Towards Fake News Detection
Finished master thesis
- Razan Masood
- Targeted audience
- AI Master
- Ability to read and understand papers written in English.
- Ability to perform academic writing.
- Strong programming skills (e.g.Java, essential)
- Lectures Information Retrieval oder Information Mining (essential) Strong Machine Learning Skills -- must be aware of different classification techniques and have already used some of them for e.g. classifiying text. (essential)
Fake News is one of the critical issues that has drawn attention in the last year. The media is reporting that the social media played an important role in the results of US 2016 elections. Propaganda, conspiracy theories and other false stories have always been used in the media for a second gain like moneytization, political gain and opinion manipulation.
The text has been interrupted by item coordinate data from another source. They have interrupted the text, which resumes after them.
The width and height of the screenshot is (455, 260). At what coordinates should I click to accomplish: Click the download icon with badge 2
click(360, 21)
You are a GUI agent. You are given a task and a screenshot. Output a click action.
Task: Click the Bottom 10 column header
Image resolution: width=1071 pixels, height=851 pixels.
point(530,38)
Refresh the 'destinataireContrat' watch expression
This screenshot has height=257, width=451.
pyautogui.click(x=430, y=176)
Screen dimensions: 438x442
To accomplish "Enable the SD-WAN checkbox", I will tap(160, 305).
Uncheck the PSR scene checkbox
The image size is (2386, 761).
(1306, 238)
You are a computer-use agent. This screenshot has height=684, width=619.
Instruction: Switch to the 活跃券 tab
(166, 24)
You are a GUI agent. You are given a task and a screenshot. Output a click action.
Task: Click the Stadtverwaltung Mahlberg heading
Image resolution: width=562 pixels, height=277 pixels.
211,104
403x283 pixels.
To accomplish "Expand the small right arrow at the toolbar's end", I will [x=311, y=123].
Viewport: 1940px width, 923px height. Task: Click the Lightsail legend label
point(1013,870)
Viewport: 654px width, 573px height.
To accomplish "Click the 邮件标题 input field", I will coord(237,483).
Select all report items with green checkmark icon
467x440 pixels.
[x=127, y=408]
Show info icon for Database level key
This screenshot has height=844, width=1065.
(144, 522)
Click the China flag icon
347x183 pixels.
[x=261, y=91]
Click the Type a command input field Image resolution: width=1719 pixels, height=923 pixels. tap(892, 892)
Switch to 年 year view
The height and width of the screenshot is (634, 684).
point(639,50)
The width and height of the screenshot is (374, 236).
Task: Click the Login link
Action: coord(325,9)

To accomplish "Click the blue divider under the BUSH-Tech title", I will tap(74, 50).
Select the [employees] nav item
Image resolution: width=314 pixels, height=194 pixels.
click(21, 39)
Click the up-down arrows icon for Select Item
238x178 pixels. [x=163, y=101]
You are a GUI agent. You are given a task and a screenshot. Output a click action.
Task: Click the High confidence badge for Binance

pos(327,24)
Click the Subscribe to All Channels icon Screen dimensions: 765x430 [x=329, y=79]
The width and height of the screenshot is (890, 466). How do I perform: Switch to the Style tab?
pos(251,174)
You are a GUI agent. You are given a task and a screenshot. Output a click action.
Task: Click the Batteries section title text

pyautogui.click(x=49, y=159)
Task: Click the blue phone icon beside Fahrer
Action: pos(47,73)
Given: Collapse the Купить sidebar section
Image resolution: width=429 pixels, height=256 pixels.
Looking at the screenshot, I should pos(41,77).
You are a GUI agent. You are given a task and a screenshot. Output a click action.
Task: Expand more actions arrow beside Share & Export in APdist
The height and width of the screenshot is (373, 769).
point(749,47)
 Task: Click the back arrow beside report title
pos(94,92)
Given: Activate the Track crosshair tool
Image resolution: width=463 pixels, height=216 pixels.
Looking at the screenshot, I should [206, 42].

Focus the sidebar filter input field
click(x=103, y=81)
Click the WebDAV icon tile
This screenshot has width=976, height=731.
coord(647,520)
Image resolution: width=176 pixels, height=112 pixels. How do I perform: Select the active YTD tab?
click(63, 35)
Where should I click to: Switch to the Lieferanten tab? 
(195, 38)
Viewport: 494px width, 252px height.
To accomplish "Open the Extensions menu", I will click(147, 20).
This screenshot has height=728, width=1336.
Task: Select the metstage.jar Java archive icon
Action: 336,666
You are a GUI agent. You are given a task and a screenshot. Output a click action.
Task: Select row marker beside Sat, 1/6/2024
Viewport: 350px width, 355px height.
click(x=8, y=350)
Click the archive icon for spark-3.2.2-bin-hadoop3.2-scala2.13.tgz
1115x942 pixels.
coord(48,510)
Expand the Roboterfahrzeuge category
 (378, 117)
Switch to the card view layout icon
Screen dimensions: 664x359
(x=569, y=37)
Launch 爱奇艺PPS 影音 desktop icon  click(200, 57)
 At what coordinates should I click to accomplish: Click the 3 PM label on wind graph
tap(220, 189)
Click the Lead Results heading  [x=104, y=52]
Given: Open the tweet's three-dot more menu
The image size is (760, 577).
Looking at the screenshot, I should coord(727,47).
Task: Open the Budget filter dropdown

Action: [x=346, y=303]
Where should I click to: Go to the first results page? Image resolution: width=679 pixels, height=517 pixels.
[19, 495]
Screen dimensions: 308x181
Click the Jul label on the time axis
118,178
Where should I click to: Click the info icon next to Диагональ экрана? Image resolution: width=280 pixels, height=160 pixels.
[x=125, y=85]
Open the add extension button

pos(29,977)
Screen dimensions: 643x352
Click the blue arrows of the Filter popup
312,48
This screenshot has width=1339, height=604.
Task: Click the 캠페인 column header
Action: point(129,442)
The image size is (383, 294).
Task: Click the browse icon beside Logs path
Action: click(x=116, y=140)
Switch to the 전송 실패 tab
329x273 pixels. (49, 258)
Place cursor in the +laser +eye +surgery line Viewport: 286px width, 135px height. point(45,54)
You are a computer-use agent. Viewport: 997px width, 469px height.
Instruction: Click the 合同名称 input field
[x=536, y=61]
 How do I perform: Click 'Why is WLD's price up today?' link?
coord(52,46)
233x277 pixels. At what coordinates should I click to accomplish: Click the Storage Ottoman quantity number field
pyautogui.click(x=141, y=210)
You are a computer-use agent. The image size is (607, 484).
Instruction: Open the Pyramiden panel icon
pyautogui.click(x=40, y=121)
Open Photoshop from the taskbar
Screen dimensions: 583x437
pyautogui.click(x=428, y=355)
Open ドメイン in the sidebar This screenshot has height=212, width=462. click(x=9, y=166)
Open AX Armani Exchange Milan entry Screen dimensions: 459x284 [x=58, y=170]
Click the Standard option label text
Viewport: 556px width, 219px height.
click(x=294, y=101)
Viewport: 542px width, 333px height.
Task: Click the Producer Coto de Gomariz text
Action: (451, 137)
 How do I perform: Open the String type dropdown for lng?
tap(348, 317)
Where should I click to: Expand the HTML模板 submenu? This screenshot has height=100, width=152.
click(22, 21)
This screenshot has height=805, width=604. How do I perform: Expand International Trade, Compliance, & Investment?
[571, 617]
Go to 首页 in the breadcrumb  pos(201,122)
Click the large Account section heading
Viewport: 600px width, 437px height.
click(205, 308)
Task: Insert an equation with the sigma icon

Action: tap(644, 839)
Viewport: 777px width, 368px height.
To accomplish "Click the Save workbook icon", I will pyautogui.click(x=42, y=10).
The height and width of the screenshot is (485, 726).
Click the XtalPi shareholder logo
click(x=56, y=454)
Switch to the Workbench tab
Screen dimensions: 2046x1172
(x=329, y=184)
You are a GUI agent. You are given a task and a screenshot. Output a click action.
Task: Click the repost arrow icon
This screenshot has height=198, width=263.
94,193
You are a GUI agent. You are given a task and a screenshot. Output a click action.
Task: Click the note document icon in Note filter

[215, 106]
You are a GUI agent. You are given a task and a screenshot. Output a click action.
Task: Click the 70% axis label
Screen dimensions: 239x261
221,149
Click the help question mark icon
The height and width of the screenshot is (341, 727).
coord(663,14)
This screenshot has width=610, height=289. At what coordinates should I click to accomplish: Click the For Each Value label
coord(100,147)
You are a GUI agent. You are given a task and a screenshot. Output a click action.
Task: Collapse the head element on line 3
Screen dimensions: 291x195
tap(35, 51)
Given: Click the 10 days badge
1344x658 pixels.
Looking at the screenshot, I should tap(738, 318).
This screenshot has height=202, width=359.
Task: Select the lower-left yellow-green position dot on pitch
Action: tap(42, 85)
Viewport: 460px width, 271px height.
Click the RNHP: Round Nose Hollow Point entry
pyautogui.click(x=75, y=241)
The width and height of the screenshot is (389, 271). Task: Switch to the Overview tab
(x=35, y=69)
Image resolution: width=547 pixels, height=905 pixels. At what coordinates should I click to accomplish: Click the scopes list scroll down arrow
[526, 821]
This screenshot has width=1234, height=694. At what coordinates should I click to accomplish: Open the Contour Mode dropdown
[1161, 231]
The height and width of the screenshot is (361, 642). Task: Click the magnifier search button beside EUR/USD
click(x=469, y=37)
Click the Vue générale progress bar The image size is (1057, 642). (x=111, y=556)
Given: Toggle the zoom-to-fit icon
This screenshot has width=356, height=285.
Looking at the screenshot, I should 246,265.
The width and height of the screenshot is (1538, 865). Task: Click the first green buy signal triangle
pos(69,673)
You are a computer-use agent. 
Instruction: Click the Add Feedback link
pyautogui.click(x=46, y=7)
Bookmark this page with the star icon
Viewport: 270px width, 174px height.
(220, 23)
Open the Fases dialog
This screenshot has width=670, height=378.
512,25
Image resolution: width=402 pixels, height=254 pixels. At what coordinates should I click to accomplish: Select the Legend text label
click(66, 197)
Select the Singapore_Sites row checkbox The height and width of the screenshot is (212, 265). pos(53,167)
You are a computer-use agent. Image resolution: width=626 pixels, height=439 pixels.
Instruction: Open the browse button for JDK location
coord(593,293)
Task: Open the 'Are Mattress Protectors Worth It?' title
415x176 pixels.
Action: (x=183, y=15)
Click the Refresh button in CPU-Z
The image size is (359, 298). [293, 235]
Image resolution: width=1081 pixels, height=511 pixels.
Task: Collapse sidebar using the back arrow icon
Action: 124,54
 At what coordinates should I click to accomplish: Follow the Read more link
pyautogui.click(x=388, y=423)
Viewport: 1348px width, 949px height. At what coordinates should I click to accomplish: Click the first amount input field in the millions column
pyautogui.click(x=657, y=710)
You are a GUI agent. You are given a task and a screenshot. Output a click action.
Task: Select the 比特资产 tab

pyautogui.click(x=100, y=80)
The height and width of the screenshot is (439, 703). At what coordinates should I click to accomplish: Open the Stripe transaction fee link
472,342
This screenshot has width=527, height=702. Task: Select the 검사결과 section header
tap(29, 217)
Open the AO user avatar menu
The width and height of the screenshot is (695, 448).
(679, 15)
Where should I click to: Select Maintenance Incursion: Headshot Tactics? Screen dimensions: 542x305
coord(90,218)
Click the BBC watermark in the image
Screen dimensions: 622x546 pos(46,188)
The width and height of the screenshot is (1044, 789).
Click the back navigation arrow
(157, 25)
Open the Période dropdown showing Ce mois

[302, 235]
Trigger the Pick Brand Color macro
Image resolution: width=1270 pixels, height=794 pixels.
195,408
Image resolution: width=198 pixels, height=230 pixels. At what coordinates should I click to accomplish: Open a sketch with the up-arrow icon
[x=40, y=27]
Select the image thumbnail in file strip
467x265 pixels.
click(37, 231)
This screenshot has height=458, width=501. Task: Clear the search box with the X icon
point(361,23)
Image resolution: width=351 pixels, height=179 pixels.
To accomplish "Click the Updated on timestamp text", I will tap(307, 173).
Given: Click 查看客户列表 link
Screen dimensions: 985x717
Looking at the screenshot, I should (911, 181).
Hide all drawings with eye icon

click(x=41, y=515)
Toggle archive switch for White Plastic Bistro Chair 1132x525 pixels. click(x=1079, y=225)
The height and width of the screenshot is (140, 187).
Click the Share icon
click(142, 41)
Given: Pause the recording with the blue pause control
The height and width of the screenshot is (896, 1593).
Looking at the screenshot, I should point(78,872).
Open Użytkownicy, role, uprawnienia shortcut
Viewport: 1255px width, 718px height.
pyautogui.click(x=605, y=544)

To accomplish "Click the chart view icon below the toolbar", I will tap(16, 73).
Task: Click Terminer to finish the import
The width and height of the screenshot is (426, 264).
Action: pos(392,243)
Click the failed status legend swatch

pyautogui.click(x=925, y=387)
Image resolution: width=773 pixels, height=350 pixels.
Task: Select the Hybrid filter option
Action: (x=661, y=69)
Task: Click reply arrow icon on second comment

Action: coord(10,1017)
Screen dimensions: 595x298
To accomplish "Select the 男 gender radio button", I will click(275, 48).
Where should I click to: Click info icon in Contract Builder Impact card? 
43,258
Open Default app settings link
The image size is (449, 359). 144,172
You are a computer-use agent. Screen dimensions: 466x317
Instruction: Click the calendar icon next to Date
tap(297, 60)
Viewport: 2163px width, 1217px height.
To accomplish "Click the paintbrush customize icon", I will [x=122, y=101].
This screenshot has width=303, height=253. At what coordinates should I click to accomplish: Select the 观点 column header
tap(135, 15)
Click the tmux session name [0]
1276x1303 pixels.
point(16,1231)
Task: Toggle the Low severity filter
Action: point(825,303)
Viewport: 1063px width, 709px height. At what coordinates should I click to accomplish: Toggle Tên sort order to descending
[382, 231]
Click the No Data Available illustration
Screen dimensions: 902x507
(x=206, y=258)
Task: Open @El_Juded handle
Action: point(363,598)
Obviously, social media was a powerful tool to spread false stories extensively. On the other hand, journalists and fact checkers with their available strategies cannot label fake stories in time before they are out of control. Automating those strategies is one solution to speed up the procedure. For that, two approaches were suggested by researches, one is the linguistic approaches using natural language processing supported by artificial intelligence and machine learning techniques to find patterns in the text that can detect lies and language leakage. The other way for detecting fake stories are network approaches like using Linked data in knowledge networks, so the new information can be linked to already existing knowledge items which enables the detection of falsification. Moreover, Social network behavior with its metadata can also be utilized for identity investigation and other purposes. A suggested method is to combine both approaches together to improve the detection results.
To solve the fake news problem, a couple of competitions was established to engage as many participants as possible in solving this issue. One of those contests was "Fake News Challenge" which was established in December 2016. The task of the contest was a machine learning problem. However, detecting fake news is hard because of various reasons. However, at least to make the first step the challenge proposed stance detection as a pre-step towards fake news detection. The stance detector should estimate the relative perspective (or stance) of two pieces of text relative to a topic, claim or issue. If there are enough stance information than one can approximate the veracity of the "fake news". In this Master Thesis the candidate should investigate novel methods to perform stance detection within the frame of fake news detection. Experimental data is available through the Fake News Challenge.
- literature scan. This should be done before the actual project starts. Here the student will be given some initial papers. Based on these papers the student should collect more papers, perform a review of all the papers and prepare an oral presentation of 30 mins. providing an intro to the field. This should take 3-5 weeks. Actual work:
- Preprocessing of data. This can be done automatically using Natural Language Processing techniques.
- Feature extraction and supervised learning. The student should perform automatic feature extraction, feature selection and apply machine learning to tackle the stance detection task. In terms of machine learning traiditional as well as deep learning approaches should be investigated. Results of the automatic system should be evaluated using metrics released by the fake news challenge.